The Superfriends were an inter-galactic, inter-racial, inter-species special forces unit who came together willingly for the beneficence of Planet Earth. How did we get so lucky? They fought nature as well as super-villains to protect earth and its inhabitants. They loved us all equally, and never suffered from petty squabbles like the X-men. They just banded together, distributed the work load and did what needed to be done. There’s a lot of lesson in that for being a cartoon.
I learned everything about the world from Church and Cartoons and both had equal validity for me. Bugs Bunny was the 13th disciple as far as I was concerned. All those stories you are told when you are young become your myth of the world. I can’t think what I’d be like if my imagination wasn’t shaped by HR Puffenstuff, Pippi Longstocking and Electra Woman and Dyna Girl.
Wonder Woman was the Athenian ideal that still lives with us today in the public school system, in case you ever wondered why PE is a required course. I was told this once after one my many rantings about how stupid PE was and why did I have to participate.

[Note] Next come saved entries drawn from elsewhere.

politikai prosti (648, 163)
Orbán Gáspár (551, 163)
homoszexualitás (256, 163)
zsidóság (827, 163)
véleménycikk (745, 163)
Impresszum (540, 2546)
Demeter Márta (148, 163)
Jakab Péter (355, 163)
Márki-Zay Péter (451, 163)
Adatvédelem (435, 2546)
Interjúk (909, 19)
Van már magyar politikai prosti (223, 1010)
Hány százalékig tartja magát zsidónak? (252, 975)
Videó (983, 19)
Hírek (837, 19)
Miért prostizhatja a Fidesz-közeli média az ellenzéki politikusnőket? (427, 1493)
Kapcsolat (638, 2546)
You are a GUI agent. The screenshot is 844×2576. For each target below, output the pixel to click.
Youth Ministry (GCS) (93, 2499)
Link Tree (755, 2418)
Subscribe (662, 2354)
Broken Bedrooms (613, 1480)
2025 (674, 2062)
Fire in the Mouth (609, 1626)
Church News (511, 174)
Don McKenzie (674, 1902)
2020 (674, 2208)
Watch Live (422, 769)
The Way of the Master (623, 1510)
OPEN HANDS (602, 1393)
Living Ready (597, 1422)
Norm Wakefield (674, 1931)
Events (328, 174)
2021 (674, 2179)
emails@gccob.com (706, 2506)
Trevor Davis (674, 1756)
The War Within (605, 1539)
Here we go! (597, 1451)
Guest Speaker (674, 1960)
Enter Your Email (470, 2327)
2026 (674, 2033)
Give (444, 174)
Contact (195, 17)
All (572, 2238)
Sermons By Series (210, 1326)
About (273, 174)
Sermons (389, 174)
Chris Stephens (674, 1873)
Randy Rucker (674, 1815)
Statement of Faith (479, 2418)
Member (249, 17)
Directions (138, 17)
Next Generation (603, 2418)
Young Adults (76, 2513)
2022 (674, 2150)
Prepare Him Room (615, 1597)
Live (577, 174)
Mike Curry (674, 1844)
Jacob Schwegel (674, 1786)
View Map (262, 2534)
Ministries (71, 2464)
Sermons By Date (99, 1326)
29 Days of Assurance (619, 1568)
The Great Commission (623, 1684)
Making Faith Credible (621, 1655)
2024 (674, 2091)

I hated PE, for a homo like me, that’s where all the evil starts, in the boys locker room. I managed to fail PE quite often because I wouldn’t dress out (the institutionalized torture of queer youth). I ended up working my lunch hour in the school cafeteria for two and half years. I used the opportunity to feed all my stoner, skater, punk rock, heavy metal friends – I was the lunch program for all the outcasts and losers and if I needed a few bucks for a weekend acid trip, I’d just dip into the drawer.
Isn't it weird how Wonder Woman, an Athenian demi-goddess, later became a fashion model champion of America. Like, if the Norwegians invented Wonder Woman, what would her costume look like?
COULD a Norwegian have invented Wonder Woman? Do the Norwegians ever feel so threatened and unstable they need a superhero to feed their sense of security. My friend loves Wonder Woman. Her cubicle is packed with Wonderwoman the comic and Linda Carter Wonder Woman paraphenalia. She even decorated her Christmas tree with Wonder Woman ornaments. I happily fueled her obsession by buying some cheesy WW ornaments from the much missed Uncle Mame's Novelty Shop in the Castro District of San Francisco.
I used to watch the TV show a lot, but I don’t read the comic book much. I watched all those superhero shows. The Hulk, Amazing Spider-man, Wonder Woman, Dukes of Hazzard. And people always take me for a naysayer of pop culture. Far too erudite and learned for my own good. I know where I came from and not I’m ashamed to admit it. I didn’t grow up with college professors and artists. I grew up with KTLA. Just because I read Eco and Baudrillard doesn’t mean I stopped loving pop culture. Far from thinking pop-culture is all about trivial novelties diverting our attention from “real” life, I think it is a mythic filter where we turn “real” life into stories that we know how to deal with. This is where I’m supposed to talk about the Heroines Journey and Joseph Campbell, but its just too obvious.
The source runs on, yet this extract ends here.